## Short task
Convert the records below into a JSON list of strings, with one string for each line and blank lines omitted.

(Records from a dataset)
###
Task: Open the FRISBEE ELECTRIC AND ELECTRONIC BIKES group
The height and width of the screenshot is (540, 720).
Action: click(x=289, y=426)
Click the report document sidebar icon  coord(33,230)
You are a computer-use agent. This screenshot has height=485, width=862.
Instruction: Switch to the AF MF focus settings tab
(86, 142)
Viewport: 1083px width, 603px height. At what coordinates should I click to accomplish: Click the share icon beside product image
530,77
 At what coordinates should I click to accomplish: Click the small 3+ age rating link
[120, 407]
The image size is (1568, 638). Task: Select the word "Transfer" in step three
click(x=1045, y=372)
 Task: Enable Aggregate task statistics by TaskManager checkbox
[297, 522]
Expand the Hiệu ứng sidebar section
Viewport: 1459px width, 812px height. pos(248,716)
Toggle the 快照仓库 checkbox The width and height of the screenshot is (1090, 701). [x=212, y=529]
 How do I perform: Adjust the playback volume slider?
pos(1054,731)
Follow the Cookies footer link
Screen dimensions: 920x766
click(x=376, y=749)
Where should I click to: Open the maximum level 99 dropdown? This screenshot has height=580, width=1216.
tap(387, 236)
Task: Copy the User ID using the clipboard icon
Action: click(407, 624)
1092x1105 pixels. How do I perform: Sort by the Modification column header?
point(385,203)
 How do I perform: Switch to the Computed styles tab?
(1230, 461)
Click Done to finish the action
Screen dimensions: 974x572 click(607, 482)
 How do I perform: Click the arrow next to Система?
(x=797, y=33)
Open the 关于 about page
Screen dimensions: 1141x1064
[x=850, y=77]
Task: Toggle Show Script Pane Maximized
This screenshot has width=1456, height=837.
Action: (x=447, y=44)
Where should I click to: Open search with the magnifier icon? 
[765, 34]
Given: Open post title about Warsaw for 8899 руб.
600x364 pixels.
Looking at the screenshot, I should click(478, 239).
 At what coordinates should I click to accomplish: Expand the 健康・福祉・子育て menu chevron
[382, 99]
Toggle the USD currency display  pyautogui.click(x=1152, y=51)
###
## Response to the task
[
  "Task: Open the FRISBEE ELECTRIC AND ELECTRONIC BIKES group",
  "The height and width of the screenshot is (540, 720).",
  "Action: click(x=289, y=426)",
  "Click the report document sidebar icon  coord(33,230)",
  "You are a computer-use agent. This screenshot has height=485, width=862.",
  "Instruction: Switch to the AF MF focus settings tab",
  "(86, 142)",
  "Viewport: 1083px width, 603px height. At what coordinates should I click to accomplish: Click the share icon beside product image",
  "530,77",
  " At what coordinates should I click to accomplish: Click the small 3+ age rating link",
  "[120, 407]",
  "The image size is (1568, 638). Task: Select the word \"Transfer\" in step three",
  "click(x=1045, y=372)",
  " Task: Enable Aggregate task statistics by TaskManager checkbox",
  "[297, 522]",
  "Expand the Hiệu ứng sidebar section",
  "Viewport: 1459px width, 812px height. pos(248,716)",
  "Toggle the 快照仓库 checkbox The width and height of the screenshot is (1090, 701). [x=212, y=529]",
  " How do I perform: Adjust the playback volume slider?",
  "pos(1054,731)",
  "Follow the Cookies footer link",
  "Screen dimensions: 920x766",
  "click(x=376, y=749)",
  "Where should I click to: Open the maximum level 99 dropdown? This screenshot has height=580, width=1216.",
  "tap(387, 236)",
  "Task: Copy the User ID using the clipboard icon",
  "Action: click(407, 624)",
  "1092x1105 pixels. How do I perform: Sort by the Modification column header?",
  "point(385,203)",
  " How do I perform: Switch to the Computed styles tab?",
  "(1230, 461)",
  "Click Done to finish the action",
  "Screen dimensions: 974x572 click(607, 482)",
  " How do I perform: Click the arrow next to Система?",
  "(x=797, y=33)",
  "Open the 关于 about page",
  "Screen dimensions: 1141x1064",
  "[x=850, y=77]",
  "Task: Toggle Show Script Pane Maximized",
  "This screenshot has width=1456, height=837.",
  "Action: (x=447, y=44)",
  "Where should I click to: Open search with the magnifier icon? ",
  "[765, 34]",
  "Given: Open post title about Warsaw for 8899 руб.",
  "600x364 pixels.",
  "Looking at the screenshot, I should click(478, 239).",
  " At what coordinates should I click to accomplish: Expand the 健康・福祉・子育て menu chevron",
  "[382, 99]",
  "Toggle the USD currency display  pyautogui.click(x=1152, y=51)"
]